And the winner for the best performance in a never-ending food drama is… All of us!
As soon as I heard this, I cranked up the radio to hear the rest of the ad. I really should explore getting an ad agency behind me. In a mere 30 seconds, the commercial was able to illustrate the food guilt and diet drama that most women face. The campaign’s ending tagline was “Spread No Drama.”
Knowing that this would be the topic of my next blog post, I Googled the company and tagline to try to find the radio spot online. I wasn’t able to find the radio segment, but I did find an article about the campaign.
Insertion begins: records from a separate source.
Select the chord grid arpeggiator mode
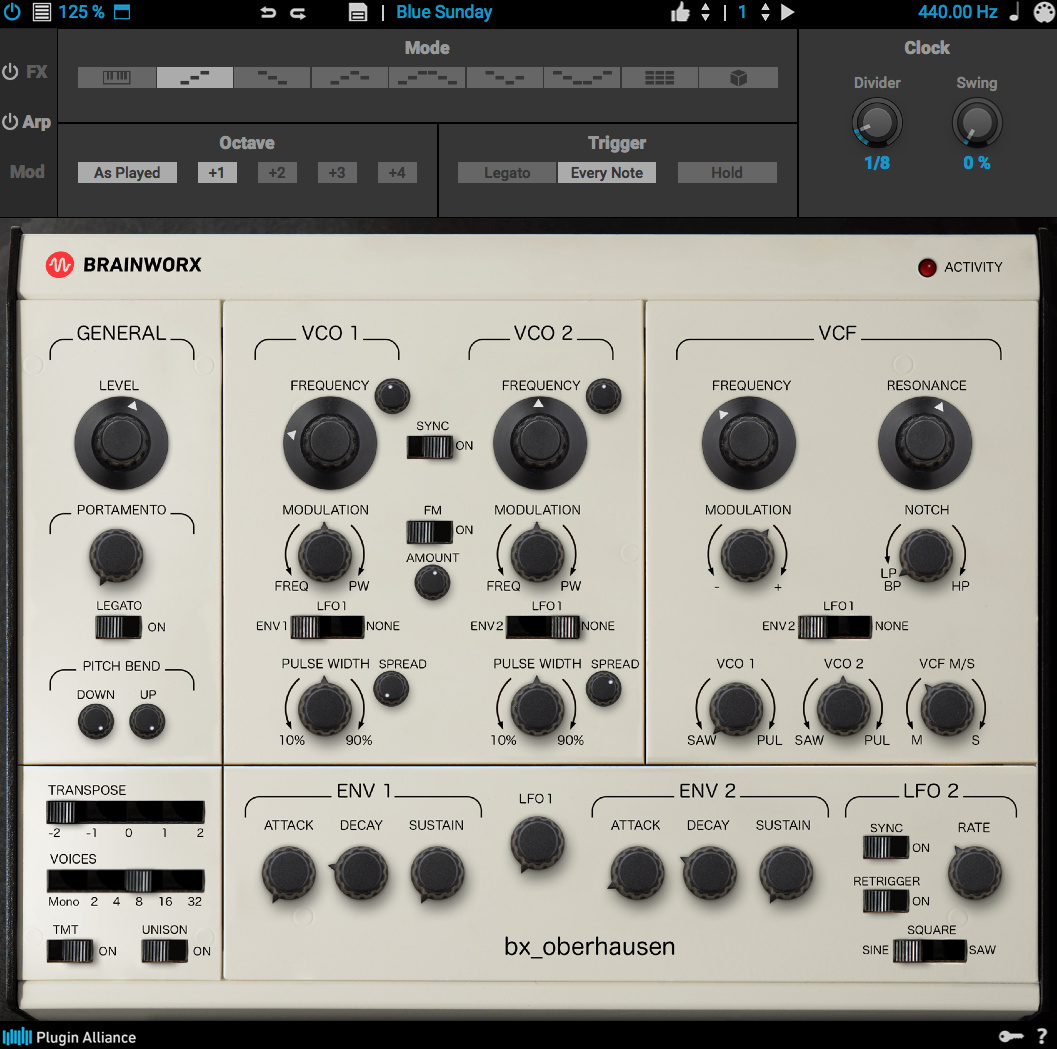This screenshot has width=1057, height=1049. point(660,78)
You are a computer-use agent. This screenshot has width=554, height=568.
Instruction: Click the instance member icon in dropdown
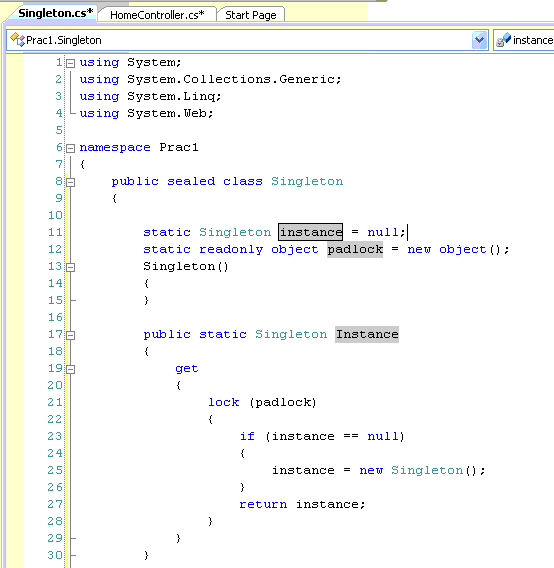point(503,39)
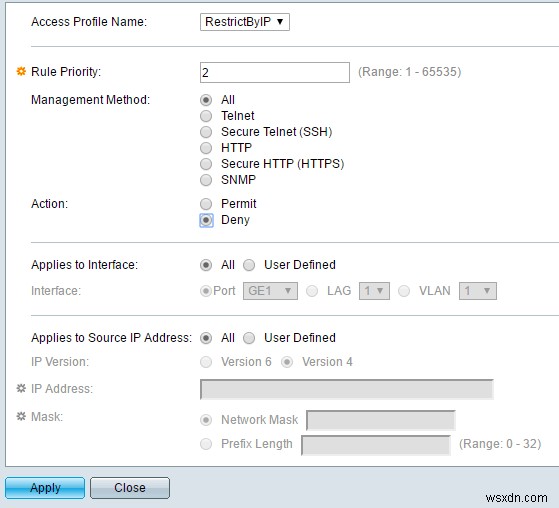The width and height of the screenshot is (559, 508).
Task: Select the Telnet management method
Action: (x=206, y=116)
The article states, “The new and entertaining campaign addresses the ongoing habit of dramatic internal dialogues surrounding what to eat and not to eat and positions I Can’t Believe It’s Not Butter® as a simple solution that cuts the food drama, not the taste.” The article also embedded a YouTube video of a television commercial in which Eva Longoria dramatizes these internal dialogues.
Longoria’s dramatization of women’s internal dialogue surrounding food is reminiscent of a 2011 Yoplait commercial. However Yoplait’s commercial was banned. The National Eating Disorders Association (NEDA) claimed that dramatizing these internal dialogues would promote the normalization of eating disorders.
However, from a Happy Calories Don’t Count® perspective, all of these players are missing the point. These internal dialogues of “diet drama” are a necessary – legitimate – and very normal – result of the fundamental, core, cultural, “diet and exercise” model. The “diet and exercise” model suggests that our bodies are essentially a caloric balance sheet of what food goes in and what exercise goes out. That model suggests that we must “pay a price” to eat. The price? Exercise – or weight gain.
I Can’t Believe It’s Not Butter® and Yoplait might have fewer calories than their market competitors. But this information is only relevant (and marketable) from within the context of the “diet and exercise” model. Women may be able to choose a lower calorie option for butter or yogurt, but I Can’t Believe It’s Not Butter® and Yoplait have done nothing to actually solve the underlying “diet drama.” Furthermore, by marketing these products from within the context of the “diet and exercise” model, these companies only perpetuate that model – and continue to “spread the drama.”
And as a survivor of five stints of treatment for an eating disorder, I can tell you from first hand experience that the NEDA also completely missed the mark. That internal dialogue is normal! The “eating disorder mentality” is normal! It is a normal consequence of the cultural “diet and exercise” model. It’s just that a smaller segment of the population takes it to the extreme. Preventing advertisers from dramatizing this internal dialogue does nothing to heal or prevent “diet drama” on any scale – from the mild chronic anxiety to a diagnosed “disorder.”
To truly “spread no drama,” we must reject the model that is causing it in the first place. We must reject the model that suggests we must pay a price to eat. We must reject the model that disconnects us from the wisdom of our own bodies.
All of these advertising campaigns are based on the idea that there is a relationship between diet and exercise. But the relationship is not between diet and exercise. There is no relationship between diet and exercise. The relationship is between each of us and our own body. Food is simply a vehicle through which we express ourselves in relationship to our body. Exercise is also a vehicle through which we express ourselves in relationship to our body. Food and exercise are both ways in which we express ourselves in relationship to our body, but they are not related to each other.
When we truly understand that, fundamental healing can occur. The internal dialogue changes. And we truly live drama free.